Bhutan to pilot Care Georeferencing Tool to strengthen care planning

The tool will be piloted in Thimphu from June to November 2026, helping map care needs, existing services, accessibility gaps, and investment priorities.

June 2, 2026
Two people sit on ground among trees; one in striped orange shirt, the other in a dark hoodie.

 

Care is what keeps families, communities and economies going. Yet the work of caring for children, older persons, and people with disabilities often remains invisible in planning and overlooked in public investment.

Bhutan is now taking a step to change that.

From June to November, Thimphu will pilot the Care Georeferencing Tool, an innovative spatial analysis tool developed by UNDP to help planners see where care is needed most, where services already exist, and where the biggest gaps remain. By turning care into something visible on a map, the tool aims to support smarter, fairer decisions about where to invest.

The pilot is being led by the Department of Human Settlement under the Ministry of Infrastructure and Transport, in partnership with Thimphu City and UNDP.

Four presenters on a stage during a national launch event; projector slide displays title and logos.
 

How does it work?

At its core, the tool brings together two critical sets of information: where people need care, and where care services are currently available.
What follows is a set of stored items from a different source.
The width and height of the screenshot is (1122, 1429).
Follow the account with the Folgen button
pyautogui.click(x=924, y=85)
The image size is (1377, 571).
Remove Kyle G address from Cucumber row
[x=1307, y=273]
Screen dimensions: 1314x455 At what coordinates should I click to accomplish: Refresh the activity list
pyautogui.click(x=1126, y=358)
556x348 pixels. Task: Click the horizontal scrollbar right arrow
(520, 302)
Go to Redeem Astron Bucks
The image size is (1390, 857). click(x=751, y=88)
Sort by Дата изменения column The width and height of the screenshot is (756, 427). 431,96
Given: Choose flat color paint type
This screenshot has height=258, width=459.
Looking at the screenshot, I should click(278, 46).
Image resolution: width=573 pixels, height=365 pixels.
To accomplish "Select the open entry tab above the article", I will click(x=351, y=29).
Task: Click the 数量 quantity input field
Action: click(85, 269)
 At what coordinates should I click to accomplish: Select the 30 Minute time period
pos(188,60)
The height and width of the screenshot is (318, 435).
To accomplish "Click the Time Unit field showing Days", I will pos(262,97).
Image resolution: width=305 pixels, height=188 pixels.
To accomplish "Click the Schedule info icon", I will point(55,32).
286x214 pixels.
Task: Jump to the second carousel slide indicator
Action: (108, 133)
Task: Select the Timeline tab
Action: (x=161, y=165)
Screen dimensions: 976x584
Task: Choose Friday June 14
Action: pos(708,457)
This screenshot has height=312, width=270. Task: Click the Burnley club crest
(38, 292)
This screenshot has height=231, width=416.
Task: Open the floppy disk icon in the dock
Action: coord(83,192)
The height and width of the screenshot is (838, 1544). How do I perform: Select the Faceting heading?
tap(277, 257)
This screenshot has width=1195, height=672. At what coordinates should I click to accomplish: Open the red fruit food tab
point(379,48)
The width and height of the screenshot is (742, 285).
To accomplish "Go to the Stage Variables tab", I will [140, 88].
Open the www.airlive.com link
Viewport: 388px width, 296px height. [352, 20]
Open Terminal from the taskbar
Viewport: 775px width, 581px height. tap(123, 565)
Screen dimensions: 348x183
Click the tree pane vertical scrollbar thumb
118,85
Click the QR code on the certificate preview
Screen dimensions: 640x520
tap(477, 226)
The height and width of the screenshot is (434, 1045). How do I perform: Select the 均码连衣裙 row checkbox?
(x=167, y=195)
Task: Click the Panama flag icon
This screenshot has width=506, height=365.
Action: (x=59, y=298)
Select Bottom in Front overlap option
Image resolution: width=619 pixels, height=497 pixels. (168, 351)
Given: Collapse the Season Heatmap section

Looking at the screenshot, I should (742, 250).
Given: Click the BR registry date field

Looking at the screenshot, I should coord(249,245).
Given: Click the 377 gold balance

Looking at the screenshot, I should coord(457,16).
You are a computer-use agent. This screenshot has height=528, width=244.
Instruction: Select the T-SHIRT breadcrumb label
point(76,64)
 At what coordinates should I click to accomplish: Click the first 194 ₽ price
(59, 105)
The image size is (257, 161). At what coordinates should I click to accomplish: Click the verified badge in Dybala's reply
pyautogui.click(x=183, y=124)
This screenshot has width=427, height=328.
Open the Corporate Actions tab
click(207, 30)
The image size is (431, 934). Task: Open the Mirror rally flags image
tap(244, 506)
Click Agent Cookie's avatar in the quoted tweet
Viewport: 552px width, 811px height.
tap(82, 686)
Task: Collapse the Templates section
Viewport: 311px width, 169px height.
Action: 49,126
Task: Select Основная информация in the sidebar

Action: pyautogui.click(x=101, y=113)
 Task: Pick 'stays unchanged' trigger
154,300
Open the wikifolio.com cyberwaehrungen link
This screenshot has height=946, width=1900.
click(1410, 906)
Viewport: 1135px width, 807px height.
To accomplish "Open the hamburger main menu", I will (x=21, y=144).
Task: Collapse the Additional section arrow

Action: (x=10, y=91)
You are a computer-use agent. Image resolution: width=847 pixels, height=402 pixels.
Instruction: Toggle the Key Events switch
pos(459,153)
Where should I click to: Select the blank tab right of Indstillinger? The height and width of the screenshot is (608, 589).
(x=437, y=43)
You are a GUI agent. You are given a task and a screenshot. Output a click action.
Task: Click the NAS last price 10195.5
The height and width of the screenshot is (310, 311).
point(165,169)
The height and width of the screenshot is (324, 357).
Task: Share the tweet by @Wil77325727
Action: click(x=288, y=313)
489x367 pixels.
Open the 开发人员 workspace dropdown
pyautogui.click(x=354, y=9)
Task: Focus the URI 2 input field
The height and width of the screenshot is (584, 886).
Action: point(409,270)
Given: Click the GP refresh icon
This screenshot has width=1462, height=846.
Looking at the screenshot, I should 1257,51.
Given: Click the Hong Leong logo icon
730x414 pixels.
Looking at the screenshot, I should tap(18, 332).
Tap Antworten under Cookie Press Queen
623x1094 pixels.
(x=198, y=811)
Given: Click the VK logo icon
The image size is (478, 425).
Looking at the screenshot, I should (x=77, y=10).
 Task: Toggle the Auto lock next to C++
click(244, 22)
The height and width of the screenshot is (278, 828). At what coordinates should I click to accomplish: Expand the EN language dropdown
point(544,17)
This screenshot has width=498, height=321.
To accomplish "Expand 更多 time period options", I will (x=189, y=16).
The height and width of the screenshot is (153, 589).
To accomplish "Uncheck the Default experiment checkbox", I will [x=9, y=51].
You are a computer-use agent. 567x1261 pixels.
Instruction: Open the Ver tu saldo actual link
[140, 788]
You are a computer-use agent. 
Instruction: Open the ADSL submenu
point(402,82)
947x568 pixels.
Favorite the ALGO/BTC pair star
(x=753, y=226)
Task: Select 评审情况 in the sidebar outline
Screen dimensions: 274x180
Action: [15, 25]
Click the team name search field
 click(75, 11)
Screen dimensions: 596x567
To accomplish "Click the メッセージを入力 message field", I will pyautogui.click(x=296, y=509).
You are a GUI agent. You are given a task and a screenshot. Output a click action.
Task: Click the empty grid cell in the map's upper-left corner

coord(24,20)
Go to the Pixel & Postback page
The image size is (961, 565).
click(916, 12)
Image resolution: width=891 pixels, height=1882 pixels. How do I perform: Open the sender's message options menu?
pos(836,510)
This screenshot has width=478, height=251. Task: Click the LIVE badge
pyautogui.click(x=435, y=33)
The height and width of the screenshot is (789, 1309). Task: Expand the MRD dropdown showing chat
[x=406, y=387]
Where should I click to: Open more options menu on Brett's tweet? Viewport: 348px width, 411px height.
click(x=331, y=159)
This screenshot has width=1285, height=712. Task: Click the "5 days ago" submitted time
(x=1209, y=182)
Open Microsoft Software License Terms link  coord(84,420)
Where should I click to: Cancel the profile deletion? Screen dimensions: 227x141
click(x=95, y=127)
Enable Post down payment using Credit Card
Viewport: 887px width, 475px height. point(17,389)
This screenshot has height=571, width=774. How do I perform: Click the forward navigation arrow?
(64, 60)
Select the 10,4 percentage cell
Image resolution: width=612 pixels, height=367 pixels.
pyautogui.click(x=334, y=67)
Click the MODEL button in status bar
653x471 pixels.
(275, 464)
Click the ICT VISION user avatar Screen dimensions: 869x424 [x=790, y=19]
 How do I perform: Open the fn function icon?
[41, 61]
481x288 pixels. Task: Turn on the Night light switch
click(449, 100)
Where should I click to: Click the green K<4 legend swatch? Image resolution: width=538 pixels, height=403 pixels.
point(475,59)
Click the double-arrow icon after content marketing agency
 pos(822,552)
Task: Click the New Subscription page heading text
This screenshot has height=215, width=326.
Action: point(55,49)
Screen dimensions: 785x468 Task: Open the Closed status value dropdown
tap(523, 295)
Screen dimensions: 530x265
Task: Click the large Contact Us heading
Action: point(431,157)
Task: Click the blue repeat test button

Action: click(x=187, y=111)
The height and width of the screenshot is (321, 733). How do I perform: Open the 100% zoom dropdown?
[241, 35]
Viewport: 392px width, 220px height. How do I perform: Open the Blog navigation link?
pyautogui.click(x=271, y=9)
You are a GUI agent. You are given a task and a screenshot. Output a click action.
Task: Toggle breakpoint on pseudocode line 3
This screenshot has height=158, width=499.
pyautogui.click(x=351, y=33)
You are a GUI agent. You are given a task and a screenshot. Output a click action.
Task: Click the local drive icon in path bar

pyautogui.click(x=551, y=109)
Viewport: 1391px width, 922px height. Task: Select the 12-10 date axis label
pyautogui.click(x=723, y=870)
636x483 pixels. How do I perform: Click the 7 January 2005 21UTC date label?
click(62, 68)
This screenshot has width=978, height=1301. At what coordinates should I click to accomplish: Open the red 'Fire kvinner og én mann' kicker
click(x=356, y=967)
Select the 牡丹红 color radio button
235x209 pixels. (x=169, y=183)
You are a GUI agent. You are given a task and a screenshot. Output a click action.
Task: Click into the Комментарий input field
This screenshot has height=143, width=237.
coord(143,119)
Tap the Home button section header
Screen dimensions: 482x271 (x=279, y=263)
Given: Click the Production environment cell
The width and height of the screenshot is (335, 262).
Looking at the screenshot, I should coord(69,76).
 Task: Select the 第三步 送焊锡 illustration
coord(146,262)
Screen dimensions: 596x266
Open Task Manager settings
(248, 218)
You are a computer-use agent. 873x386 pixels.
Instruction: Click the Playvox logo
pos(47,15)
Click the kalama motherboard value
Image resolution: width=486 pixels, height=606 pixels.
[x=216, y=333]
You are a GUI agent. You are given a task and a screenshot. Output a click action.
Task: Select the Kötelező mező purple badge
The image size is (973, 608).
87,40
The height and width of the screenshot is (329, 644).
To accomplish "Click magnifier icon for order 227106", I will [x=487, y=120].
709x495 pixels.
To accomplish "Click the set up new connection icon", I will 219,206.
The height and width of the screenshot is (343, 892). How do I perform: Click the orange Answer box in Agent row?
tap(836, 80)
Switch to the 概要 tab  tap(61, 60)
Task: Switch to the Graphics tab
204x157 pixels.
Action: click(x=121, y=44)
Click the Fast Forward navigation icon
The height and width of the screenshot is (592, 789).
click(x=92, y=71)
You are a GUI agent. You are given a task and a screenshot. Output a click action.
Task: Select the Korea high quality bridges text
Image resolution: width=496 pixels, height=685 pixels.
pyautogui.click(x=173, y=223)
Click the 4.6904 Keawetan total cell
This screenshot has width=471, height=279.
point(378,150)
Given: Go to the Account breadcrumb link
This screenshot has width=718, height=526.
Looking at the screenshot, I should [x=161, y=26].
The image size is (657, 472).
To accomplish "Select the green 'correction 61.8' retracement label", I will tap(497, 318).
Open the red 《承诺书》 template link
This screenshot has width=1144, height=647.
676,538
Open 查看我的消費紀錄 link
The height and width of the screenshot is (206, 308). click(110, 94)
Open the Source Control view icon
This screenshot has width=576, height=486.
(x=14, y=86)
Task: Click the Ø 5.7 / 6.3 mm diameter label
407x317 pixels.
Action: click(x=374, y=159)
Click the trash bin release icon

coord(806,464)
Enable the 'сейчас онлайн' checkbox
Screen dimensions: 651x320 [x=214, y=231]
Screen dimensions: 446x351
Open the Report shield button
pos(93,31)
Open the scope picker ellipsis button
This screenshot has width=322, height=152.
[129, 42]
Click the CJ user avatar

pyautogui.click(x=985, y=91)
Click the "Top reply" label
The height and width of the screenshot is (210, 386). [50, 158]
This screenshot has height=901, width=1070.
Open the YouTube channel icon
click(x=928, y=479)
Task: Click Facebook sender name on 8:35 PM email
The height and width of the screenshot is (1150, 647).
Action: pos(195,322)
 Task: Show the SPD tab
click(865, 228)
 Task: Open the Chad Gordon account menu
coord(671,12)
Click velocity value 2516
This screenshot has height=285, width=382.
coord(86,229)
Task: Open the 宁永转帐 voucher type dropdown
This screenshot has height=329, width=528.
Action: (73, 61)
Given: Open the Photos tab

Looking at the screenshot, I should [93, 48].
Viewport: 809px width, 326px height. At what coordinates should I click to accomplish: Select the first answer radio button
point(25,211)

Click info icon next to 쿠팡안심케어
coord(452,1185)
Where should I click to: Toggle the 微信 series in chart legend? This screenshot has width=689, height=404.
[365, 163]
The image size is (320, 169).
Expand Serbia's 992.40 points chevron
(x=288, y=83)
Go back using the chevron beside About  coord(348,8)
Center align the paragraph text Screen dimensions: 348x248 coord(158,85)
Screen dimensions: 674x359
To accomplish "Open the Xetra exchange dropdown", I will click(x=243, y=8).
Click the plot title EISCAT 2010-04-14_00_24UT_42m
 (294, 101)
It will map the location of people who require care support, including older persons, young children, and persons with disabilities, alongside the location of existing services such as childcare centres and community facilities.

Once these layers are combined, the tool will generate a digital care map for Thimphu. That map will help identify mismatches between need and service availability, making it easier for planners and decision-makers to see which communities are underserved and where resources should go first.

In practical terms, that means less guesswork and more evidence-based planning. Instead of making assumptions about where support is needed, the city will be able to plan with greater precision and direct investments to the places that need them most.

The experience in Thimphu is expected to help shape future efforts to scale up and replicate the approach in other parts of the country.

Sudha Gooty, Head of Gender for Asia and the Pacific, UNDP, walked the stakeholders through the details of the Care Georeferencing Tool at the launch of the Thimphu pilot

UNDP/Mizuki Dohi

“We see the Care Georeferencing Tool not as a standalone project, but as a step toward a planning culture that takes seriously the spatial dimensions of social reproduction, one that treats care infrastructure as no less essential to urban life than roads or buildings,” said Wangda Dorji, Director of the Department of Human Settlement.

Photograph of a man at a podium delivering a slide presentation.

Wangda Dorji, Director, Department of Human Settlements, Ministry of Infrastructure and Transport

UNDP/Mizuki Dohi

Sangay Wangmo, Head of Governance at UNDP, said the initiative goes beyond mapping and data. “It is about ensuring that care is better understood, valued, and supported, and that policies and investments respond to real needs so that no one, especially women and girls, is left behind. In other words, it is about addressing unequal distribution of unpaid care work as a critical development issue.”

Sangay Wangmo, Head of Governance, UNDP

UNDP/Mizuki Dohi

Why this matters for Bhutan

The pilot comes at a time when unpaid care and domestic work continues to shape the lives and opportunities of many women and girls in Bhutan.

Although Bhutan has made important progress on gender equality, care responsibilities remain unevenly shared. Women and girls spend about 2.5 times more time on unpaid care work than men, according to Bhutan’s national research on unpaid care work. This affects their ability to take up paid work, pursue leadership opportunities, and participate fully in public life. 

 These pressures became even more visible during the COVID-19 pandemic, when care responsibilities increased sharply for women and girls, reflecting a broader global pattern. At the same time, unequal access to affordable, quality childcare, eldercare, and support services for persons with disabilities continues to limit options for many families. 

The consequences reach far beyond the household. Women’s labour force participation remains lower than men’s, and women are still underrepresented in leadership and decision-making. At the same time, broader trends such as ageing, urbanization, outmigration, and climate change are increasing both the need for care and the challenge of meeting it.

Recent studies such as the Accounting for Unpaid Care Work in Bhutan 2019 and Valuing Unpaid Care Work in Bhutan both underline how deeply care is tied to economic participation, wellbeing, and social policy. 

Strengthening Bhutan’s care system is therefore not only a gender equality issue. It is also closely linked to the country’s broader development ambitions, including the goals of the 13th Five-Year Plan, the National Gender Equality Policy, and Bhutan’s aspiration of becoming a high-income Gross National Happiness economy by 2034. 

Against this backdrop, the Care Georeferencing Tool is more than a pilot. It is an important step towards making care visible, valued, and built into the way cities are planned and resources are allocated so that no one, especially women and girls who dispropriatenately bear the burden of care work are not left behind.